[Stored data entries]
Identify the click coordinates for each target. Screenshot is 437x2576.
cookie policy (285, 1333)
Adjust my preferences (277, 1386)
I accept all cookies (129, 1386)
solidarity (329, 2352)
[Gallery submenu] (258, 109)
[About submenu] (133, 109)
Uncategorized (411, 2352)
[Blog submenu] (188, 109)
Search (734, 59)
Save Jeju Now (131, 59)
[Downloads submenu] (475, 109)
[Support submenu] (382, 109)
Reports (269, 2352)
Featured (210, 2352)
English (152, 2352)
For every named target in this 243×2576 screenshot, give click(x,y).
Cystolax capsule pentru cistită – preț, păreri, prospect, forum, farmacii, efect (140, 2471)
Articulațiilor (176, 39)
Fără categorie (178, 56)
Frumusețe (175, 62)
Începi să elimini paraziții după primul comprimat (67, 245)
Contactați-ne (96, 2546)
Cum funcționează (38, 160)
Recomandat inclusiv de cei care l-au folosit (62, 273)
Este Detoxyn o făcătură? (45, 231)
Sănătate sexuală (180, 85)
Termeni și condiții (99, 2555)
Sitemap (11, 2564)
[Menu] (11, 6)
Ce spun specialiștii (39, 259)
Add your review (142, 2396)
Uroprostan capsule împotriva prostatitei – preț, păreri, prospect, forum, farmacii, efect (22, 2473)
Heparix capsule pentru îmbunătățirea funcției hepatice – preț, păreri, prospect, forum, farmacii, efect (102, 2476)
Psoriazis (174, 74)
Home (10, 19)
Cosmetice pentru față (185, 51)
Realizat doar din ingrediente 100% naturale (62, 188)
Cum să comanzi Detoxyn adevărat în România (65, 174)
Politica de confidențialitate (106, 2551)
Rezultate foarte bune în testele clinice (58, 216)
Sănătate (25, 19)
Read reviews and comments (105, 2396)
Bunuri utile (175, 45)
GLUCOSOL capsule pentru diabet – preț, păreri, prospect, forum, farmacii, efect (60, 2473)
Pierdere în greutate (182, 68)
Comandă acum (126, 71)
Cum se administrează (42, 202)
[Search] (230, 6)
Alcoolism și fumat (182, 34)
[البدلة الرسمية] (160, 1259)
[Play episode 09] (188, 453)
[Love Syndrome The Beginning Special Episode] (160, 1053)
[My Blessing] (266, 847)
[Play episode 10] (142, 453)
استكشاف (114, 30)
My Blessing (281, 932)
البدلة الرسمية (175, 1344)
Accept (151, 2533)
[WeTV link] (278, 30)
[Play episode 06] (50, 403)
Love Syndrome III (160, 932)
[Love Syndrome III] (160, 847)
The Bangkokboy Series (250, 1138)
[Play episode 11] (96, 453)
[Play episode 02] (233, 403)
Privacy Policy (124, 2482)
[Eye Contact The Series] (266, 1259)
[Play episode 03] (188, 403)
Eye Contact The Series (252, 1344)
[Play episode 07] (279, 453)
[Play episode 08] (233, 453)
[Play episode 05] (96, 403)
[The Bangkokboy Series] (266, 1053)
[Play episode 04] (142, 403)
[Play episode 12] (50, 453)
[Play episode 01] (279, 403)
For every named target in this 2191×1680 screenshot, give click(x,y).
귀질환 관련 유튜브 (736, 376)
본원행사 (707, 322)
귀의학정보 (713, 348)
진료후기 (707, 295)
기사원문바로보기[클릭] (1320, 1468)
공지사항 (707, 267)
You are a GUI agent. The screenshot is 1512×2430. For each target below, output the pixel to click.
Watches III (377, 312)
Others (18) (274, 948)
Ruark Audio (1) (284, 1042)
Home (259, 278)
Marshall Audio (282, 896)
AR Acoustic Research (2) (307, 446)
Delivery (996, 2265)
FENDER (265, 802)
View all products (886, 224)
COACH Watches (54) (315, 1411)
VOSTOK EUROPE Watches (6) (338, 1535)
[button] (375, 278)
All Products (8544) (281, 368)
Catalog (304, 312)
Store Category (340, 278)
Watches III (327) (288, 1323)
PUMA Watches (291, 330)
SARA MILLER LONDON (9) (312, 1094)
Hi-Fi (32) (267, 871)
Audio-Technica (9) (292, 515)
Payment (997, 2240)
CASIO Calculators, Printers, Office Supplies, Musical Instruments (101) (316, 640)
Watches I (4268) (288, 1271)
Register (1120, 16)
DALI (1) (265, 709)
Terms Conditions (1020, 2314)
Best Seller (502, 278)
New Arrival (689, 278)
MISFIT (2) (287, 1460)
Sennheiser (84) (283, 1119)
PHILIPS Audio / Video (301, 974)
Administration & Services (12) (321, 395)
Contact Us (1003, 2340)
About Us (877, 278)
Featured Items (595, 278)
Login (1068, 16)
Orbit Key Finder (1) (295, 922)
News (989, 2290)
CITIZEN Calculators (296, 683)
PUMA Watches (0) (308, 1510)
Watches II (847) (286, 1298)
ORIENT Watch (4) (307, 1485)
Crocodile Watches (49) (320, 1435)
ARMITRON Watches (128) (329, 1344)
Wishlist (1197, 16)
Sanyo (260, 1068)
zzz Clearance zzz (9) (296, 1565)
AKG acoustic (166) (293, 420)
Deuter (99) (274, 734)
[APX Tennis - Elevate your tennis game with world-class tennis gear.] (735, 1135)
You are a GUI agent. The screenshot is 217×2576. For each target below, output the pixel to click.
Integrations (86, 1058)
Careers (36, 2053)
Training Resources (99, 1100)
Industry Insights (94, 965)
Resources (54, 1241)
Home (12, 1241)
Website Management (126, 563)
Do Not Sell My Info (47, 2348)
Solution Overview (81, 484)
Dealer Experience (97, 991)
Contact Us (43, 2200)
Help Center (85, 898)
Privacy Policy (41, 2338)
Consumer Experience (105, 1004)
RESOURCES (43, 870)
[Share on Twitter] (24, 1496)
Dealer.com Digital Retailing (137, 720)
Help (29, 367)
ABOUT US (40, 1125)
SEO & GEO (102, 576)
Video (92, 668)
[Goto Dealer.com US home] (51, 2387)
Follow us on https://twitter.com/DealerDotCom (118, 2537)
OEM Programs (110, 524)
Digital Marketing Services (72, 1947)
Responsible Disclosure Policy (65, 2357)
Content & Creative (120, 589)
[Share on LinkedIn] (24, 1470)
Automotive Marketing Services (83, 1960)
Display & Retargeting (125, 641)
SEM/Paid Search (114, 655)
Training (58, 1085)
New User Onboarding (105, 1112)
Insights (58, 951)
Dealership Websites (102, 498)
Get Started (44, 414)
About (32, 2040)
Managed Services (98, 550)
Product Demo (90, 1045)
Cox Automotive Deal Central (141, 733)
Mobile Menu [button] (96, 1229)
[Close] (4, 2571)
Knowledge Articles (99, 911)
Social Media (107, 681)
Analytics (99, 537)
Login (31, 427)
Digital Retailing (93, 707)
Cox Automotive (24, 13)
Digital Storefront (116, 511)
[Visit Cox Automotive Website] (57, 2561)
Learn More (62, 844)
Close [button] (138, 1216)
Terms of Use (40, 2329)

→ **Brief**
The first line of the records begins the span, and the line containing "[البدلة الرسمية] (160, 1259)" ends it. Reproduce that span exactly, both ends included.

→ **Task solution**
Identify the click coordinates for each target. Screenshot is 437x2576.
cookie policy (285, 1333)
Adjust my preferences (277, 1386)
I accept all cookies (129, 1386)
solidarity (329, 2352)
[Gallery submenu] (258, 109)
[About submenu] (133, 109)
Uncategorized (411, 2352)
[Blog submenu] (188, 109)
Search (734, 59)
Save Jeju Now (131, 59)
[Downloads submenu] (475, 109)
[Support submenu] (382, 109)
Reports (269, 2352)
Featured (210, 2352)
English (152, 2352)
For every named target in this 243×2576 screenshot, give click(x,y).
Cystolax capsule pentru cistită – preț, păreri, prospect, forum, farmacii, efect (140, 2471)
Articulațiilor (176, 39)
Fără categorie (178, 56)
Frumusețe (175, 62)
Începi să elimini paraziții după primul comprimat (67, 245)
Contactați-ne (96, 2546)
Cum funcționează (38, 160)
Recomandat inclusiv de cei care l-au folosit (62, 273)
Este Detoxyn o făcătură? (45, 231)
Sănătate sexuală (180, 85)
Termeni și condiții (99, 2555)
Sitemap (11, 2564)
[Menu] (11, 6)
Ce spun specialiștii (39, 259)
Add your review (142, 2396)
Uroprostan capsule împotriva prostatitei – preț, păreri, prospect, forum, farmacii, efect (22, 2473)
Heparix capsule pentru îmbunătățirea funcției hepatice – preț, păreri, prospect, forum, farmacii, efect (102, 2476)
Psoriazis (174, 74)
Home (10, 19)
Cosmetice pentru față (185, 51)
Realizat doar din ingrediente 100% naturale (62, 188)
Cum să comanzi Detoxyn adevărat în România (65, 174)
Politica de confidențialitate (106, 2551)
Rezultate foarte bune în testele clinice (58, 216)
Sănătate (25, 19)
Read reviews and comments (105, 2396)
Bunuri utile (175, 45)
GLUCOSOL capsule pentru diabet – preț, păreri, prospect, forum, farmacii, efect (60, 2473)
Pierdere în greutate (182, 68)
Comandă acum (126, 71)
Cum se administrează (42, 202)
[Search] (230, 6)
Alcoolism și fumat (182, 34)
[البدلة الرسمية] (160, 1259)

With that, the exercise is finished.